## What is required:
Where the line containing "Viewport: 666px width, 443px" appears below, start there and repeat each line exactly to the end. Leave the pictures out.

## Exercise inputs:
━━━━━━━━━━━━━━━━
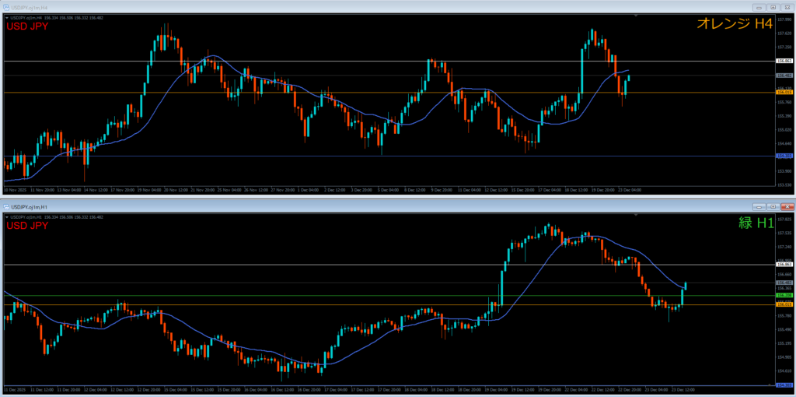Minimize the USDJPY H4 chart window
The image size is (796, 397).
click(x=758, y=6)
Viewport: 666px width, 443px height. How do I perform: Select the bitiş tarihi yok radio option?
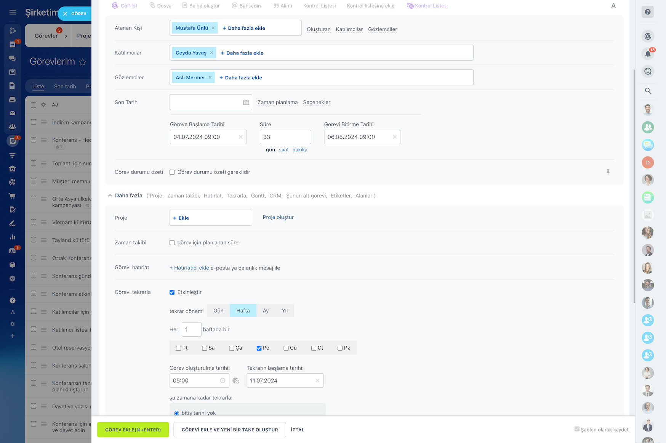tap(176, 413)
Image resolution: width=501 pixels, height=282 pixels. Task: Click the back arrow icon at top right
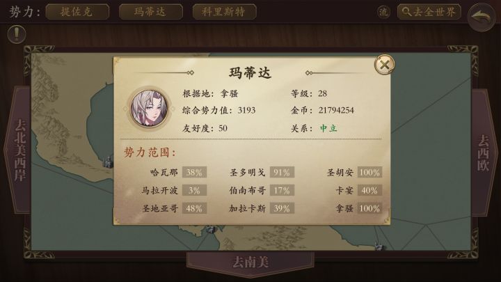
━━━━━━━━━━━━━━━━
## Result of this task:
Viewport: 666px width, 443px height. How do I perform: Select the bitiş tarihi yok radio option?
tap(176, 413)
Image resolution: width=501 pixels, height=282 pixels. Task: Click the back arrow icon at top right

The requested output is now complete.